+++ Recorded information
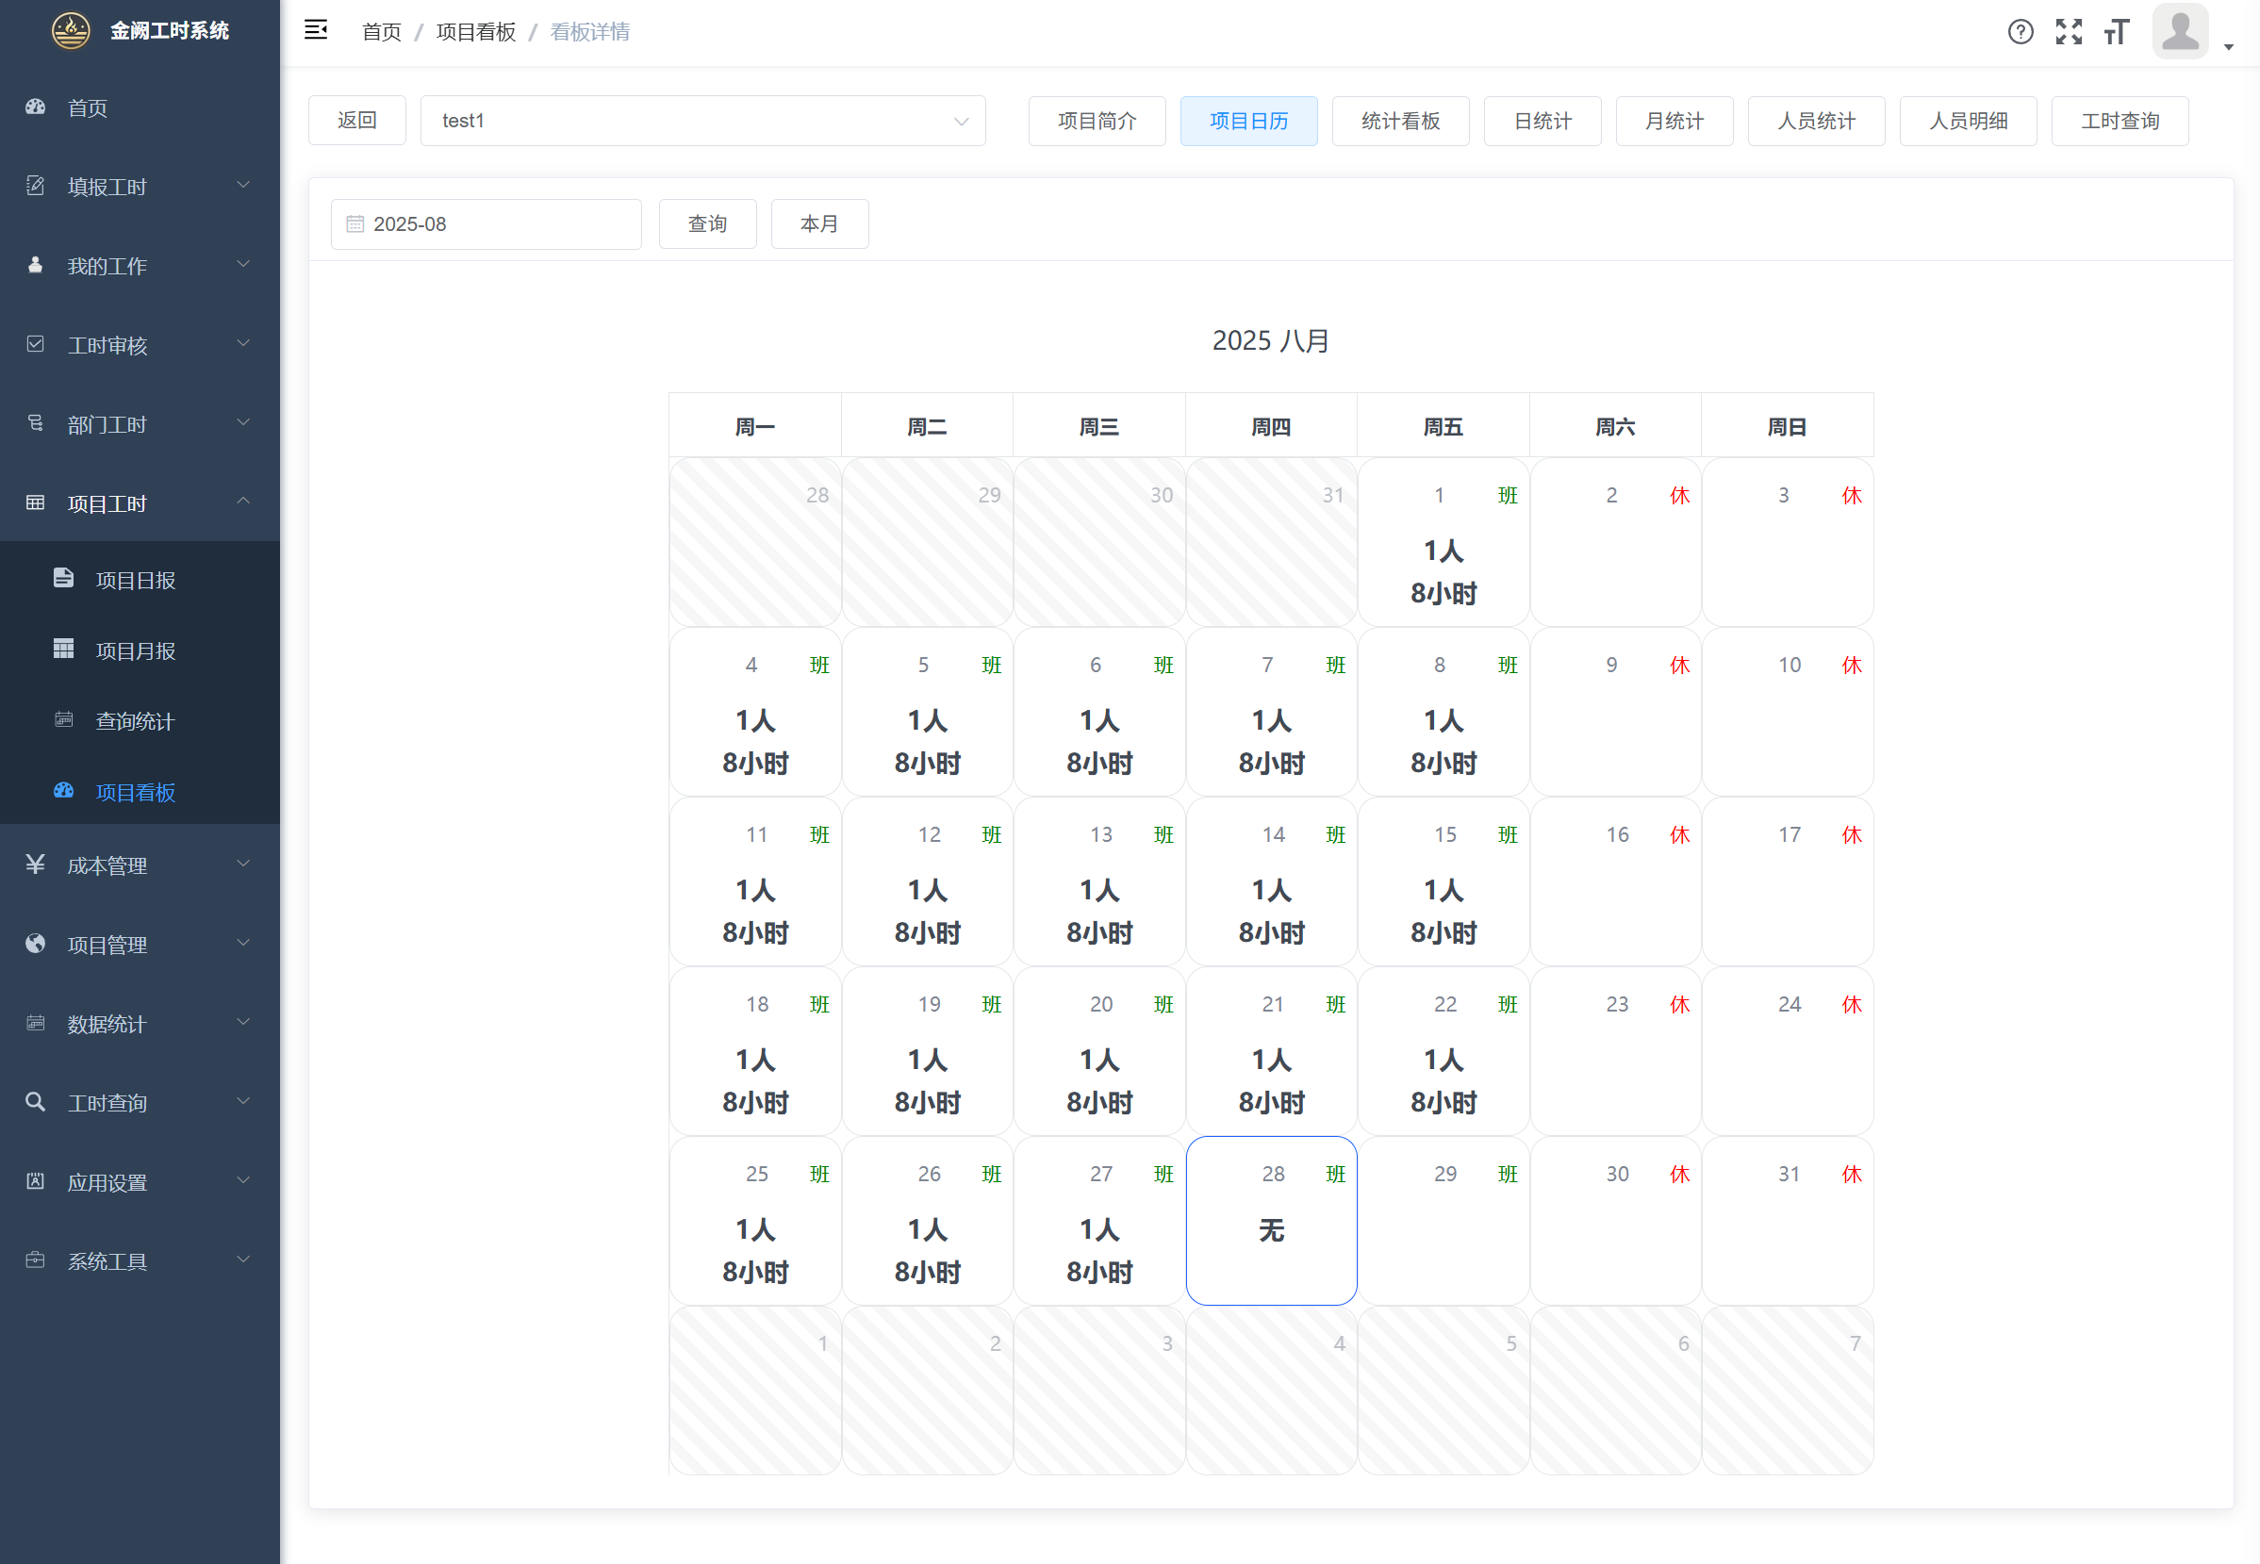Click the sidebar collapse hamburger icon
This screenshot has width=2260, height=1564.
[316, 30]
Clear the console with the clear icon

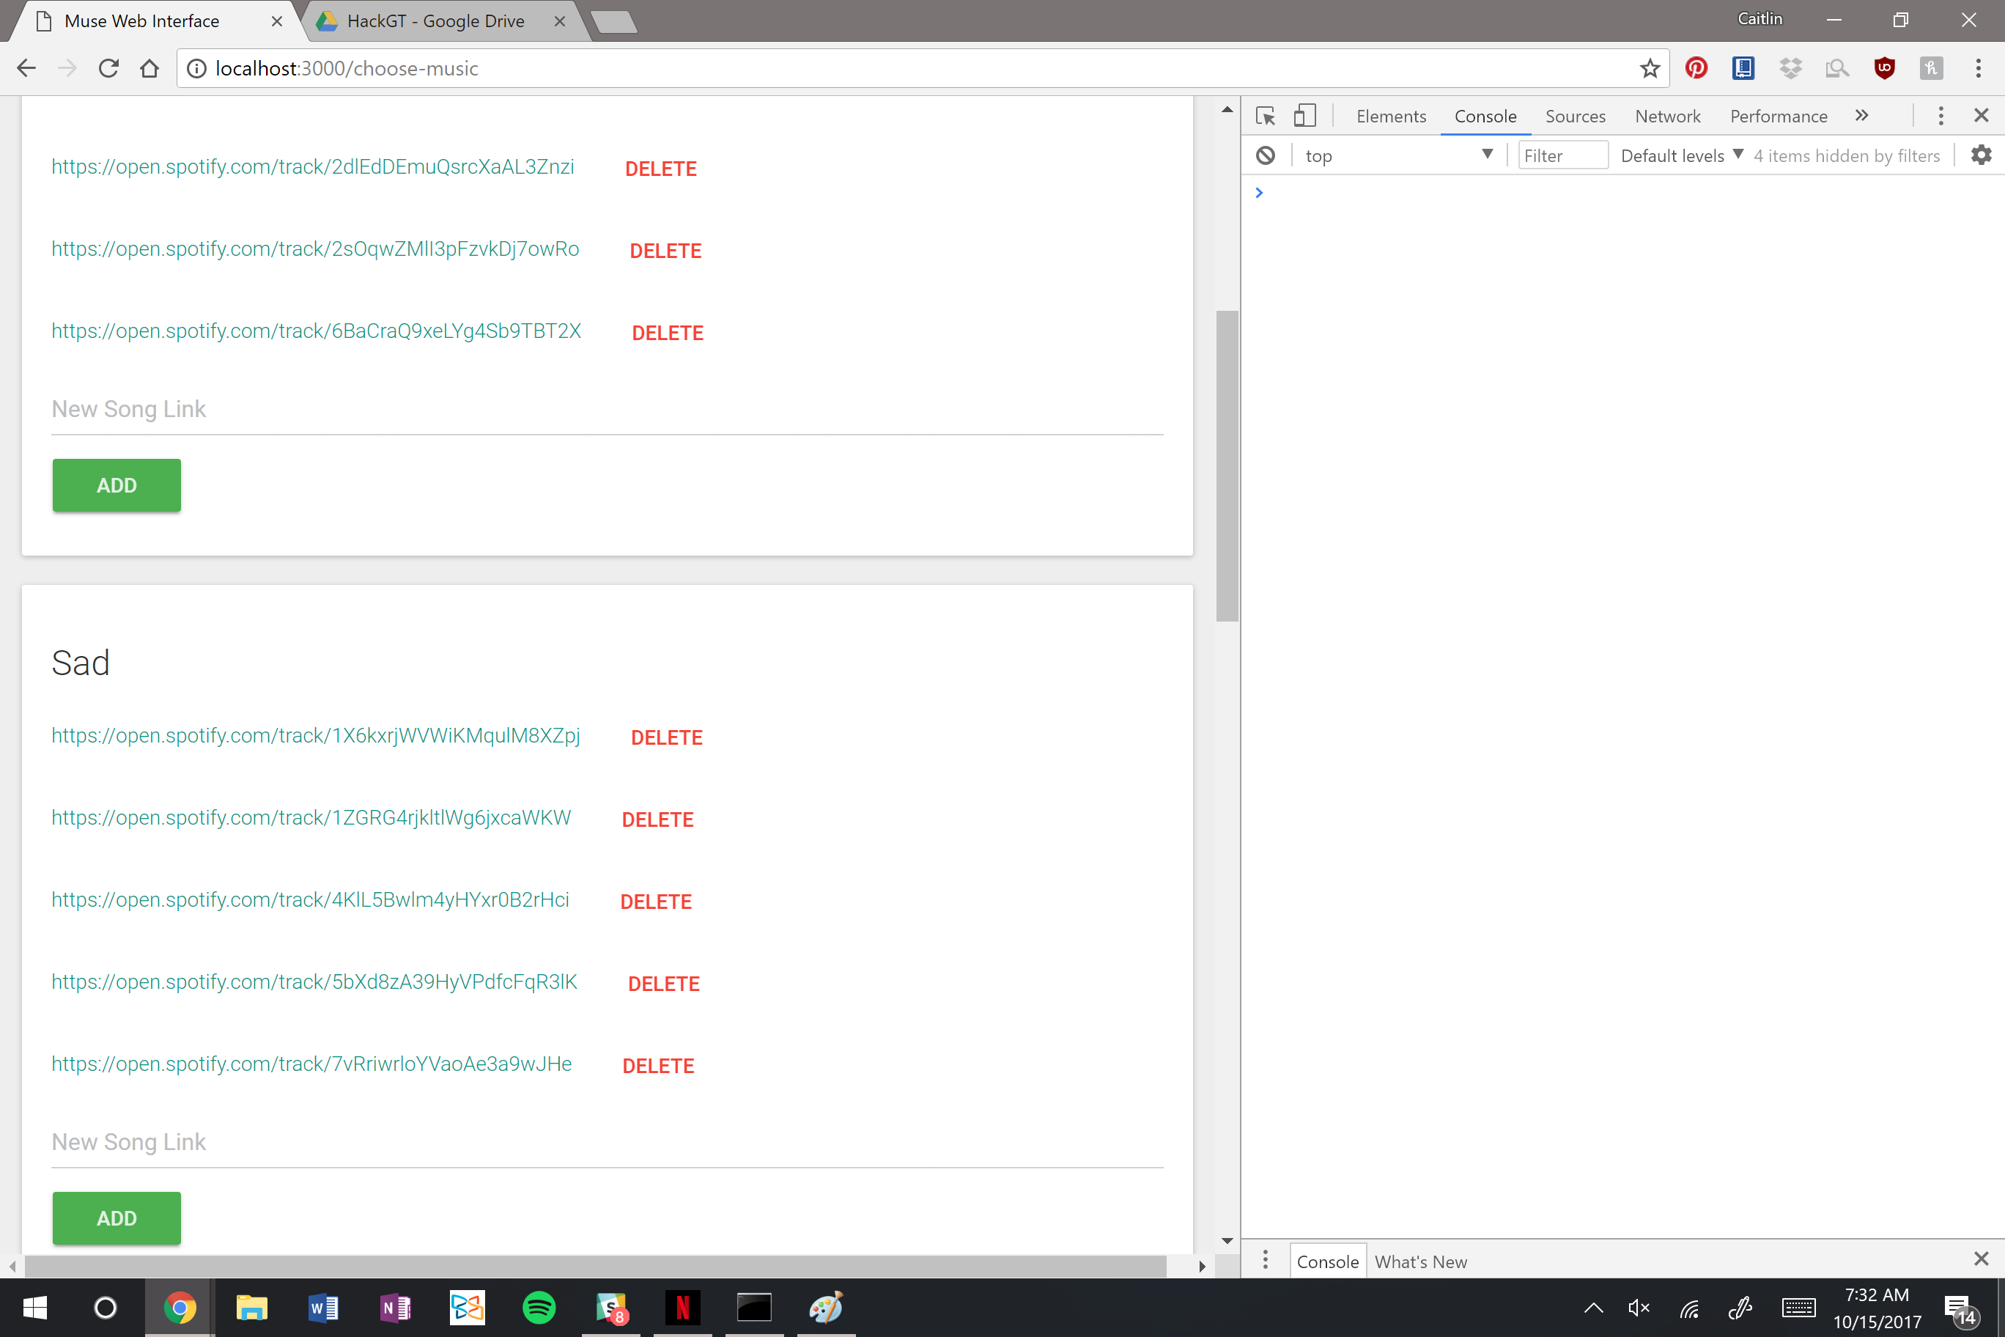[x=1265, y=155]
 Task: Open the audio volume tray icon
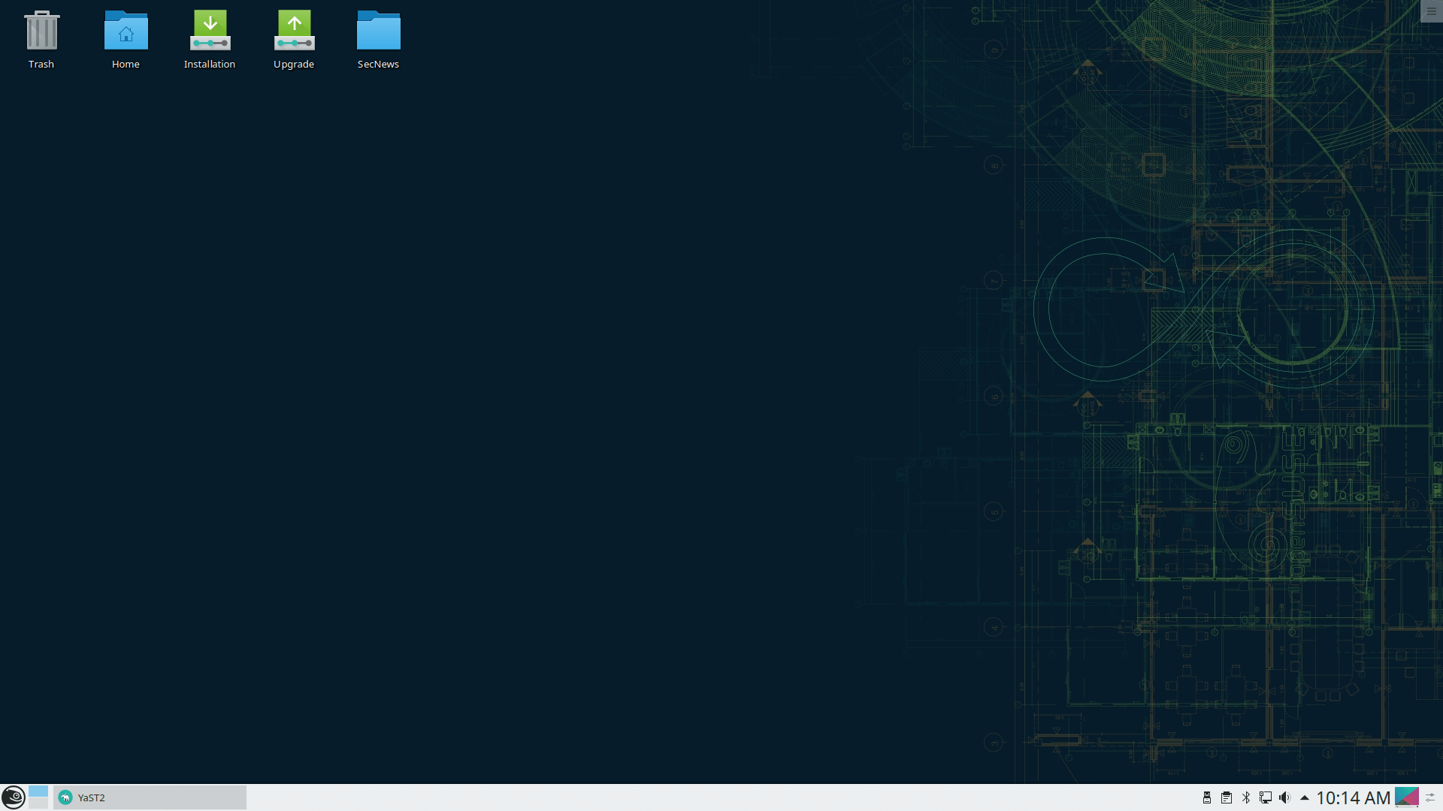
++++++
*Task prompt*. Nothing but the lines from the one containing "Clear the console with the clear icon" through the end of the entries should be written out, exactly and without pictures.

*Task output*.
Clear the console with the clear icon

[x=1265, y=155]
 Task: Open the audio volume tray icon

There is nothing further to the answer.